- _EXERCISE_: Nothing in the records below may change; print them all exactly.

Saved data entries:
☆ ☆ ☆
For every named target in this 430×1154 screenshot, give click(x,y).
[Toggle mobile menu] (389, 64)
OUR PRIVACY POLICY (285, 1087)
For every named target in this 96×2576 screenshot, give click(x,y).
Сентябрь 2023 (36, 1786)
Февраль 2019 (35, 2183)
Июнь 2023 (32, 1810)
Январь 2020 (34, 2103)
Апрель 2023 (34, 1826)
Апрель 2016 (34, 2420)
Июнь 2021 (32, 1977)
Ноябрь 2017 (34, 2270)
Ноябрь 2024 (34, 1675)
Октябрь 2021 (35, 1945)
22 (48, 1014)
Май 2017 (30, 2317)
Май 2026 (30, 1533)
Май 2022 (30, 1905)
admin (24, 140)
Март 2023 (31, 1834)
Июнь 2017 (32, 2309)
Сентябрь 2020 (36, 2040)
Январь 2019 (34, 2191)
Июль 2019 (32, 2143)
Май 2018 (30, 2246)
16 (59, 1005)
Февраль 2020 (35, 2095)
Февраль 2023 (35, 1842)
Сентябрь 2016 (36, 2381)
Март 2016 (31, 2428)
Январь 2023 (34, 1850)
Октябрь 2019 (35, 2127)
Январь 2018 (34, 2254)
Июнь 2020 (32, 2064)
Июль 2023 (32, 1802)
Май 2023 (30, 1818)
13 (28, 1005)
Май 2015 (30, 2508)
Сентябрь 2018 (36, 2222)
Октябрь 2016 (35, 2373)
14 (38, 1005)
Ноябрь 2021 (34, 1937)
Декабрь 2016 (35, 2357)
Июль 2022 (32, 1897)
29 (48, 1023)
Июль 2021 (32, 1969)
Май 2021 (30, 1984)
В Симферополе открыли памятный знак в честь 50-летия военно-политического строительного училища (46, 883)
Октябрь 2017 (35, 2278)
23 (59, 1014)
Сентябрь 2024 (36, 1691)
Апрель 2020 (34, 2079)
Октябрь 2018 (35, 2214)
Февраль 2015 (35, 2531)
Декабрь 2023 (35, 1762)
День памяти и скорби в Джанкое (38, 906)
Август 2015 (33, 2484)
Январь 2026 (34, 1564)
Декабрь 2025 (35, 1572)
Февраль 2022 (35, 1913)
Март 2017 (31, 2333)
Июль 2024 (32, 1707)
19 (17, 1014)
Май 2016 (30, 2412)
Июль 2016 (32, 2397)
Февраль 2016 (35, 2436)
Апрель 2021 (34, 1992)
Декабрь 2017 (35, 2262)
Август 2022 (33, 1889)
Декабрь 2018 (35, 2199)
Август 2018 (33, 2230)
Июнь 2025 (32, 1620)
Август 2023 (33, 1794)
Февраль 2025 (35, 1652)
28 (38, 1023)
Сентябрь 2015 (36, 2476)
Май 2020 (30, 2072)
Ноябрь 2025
☆ ☆ ☆
- _RESPONSE AREA_:
For every named target in this 430×1154 screenshot, give click(x,y).
[Toggle mobile menu] (389, 64)
OUR PRIVACY POLICY (285, 1087)
For every named target in this 96×2576 screenshot, give click(x,y).
Сентябрь 2023 (36, 1786)
Февраль 2019 (35, 2183)
Июнь 2023 (32, 1810)
Январь 2020 (34, 2103)
Апрель 2023 (34, 1826)
Апрель 2016 (34, 2420)
Июнь 2021 (32, 1977)
Ноябрь 2017 (34, 2270)
Ноябрь 2024 (34, 1675)
Октябрь 2021 (35, 1945)
22 (48, 1014)
Май 2017 (30, 2317)
Май 2026 (30, 1533)
Май 2022 (30, 1905)
admin (24, 140)
Март 2023 (31, 1834)
Июнь 2017 (32, 2309)
Сентябрь 2020 (36, 2040)
Январь 2019 (34, 2191)
Июль 2019 (32, 2143)
Май 2018 (30, 2246)
16 (59, 1005)
Февраль 2020 (35, 2095)
Февраль 2023 (35, 1842)
Сентябрь 2016 (36, 2381)
Март 2016 (31, 2428)
Январь 2023 (34, 1850)
Октябрь 2019 (35, 2127)
Январь 2018 (34, 2254)
Июнь 2020 (32, 2064)
Июль 2023 (32, 1802)
Май 2023 (30, 1818)
13 (28, 1005)
Май 2015 (30, 2508)
Сентябрь 2018 (36, 2222)
Октябрь 2016 (35, 2373)
14 (38, 1005)
Ноябрь 2021 (34, 1937)
Декабрь 2016 (35, 2357)
Июль 2022 (32, 1897)
29 (48, 1023)
Июль 2021 (32, 1969)
Май 2021 (30, 1984)
В Симферополе открыли памятный знак в честь 50-летия военно-политического строительного училища (46, 883)
Октябрь 2017 (35, 2278)
23 (59, 1014)
Сентябрь 2024 (36, 1691)
Апрель 2020 (34, 2079)
Октябрь 2018 (35, 2214)
Февраль 2015 (35, 2531)
Декабрь 2023 (35, 1762)
День памяти и скорби в Джанкое (38, 906)
Август 2015 (33, 2484)
Январь 2026 (34, 1564)
Декабрь 2025 (35, 1572)
Февраль 2022 (35, 1913)
Март 2017 (31, 2333)
Июль 2024 (32, 1707)
19 (17, 1014)
Май 2016 (30, 2412)
Июль 2016 (32, 2397)
Февраль 2016 (35, 2436)
Апрель 2021 (34, 1992)
Декабрь 2017 (35, 2262)
Август 2022 (33, 1889)
Декабрь 2018 (35, 2199)
Август 2018 (33, 2230)
Июнь 2025 (32, 1620)
Август 2023 (33, 1794)
Февраль 2025 (35, 1652)
28 (38, 1023)
Сентябрь 2015 (36, 2476)
Май 2020 (30, 2072)
Ноябрь 2025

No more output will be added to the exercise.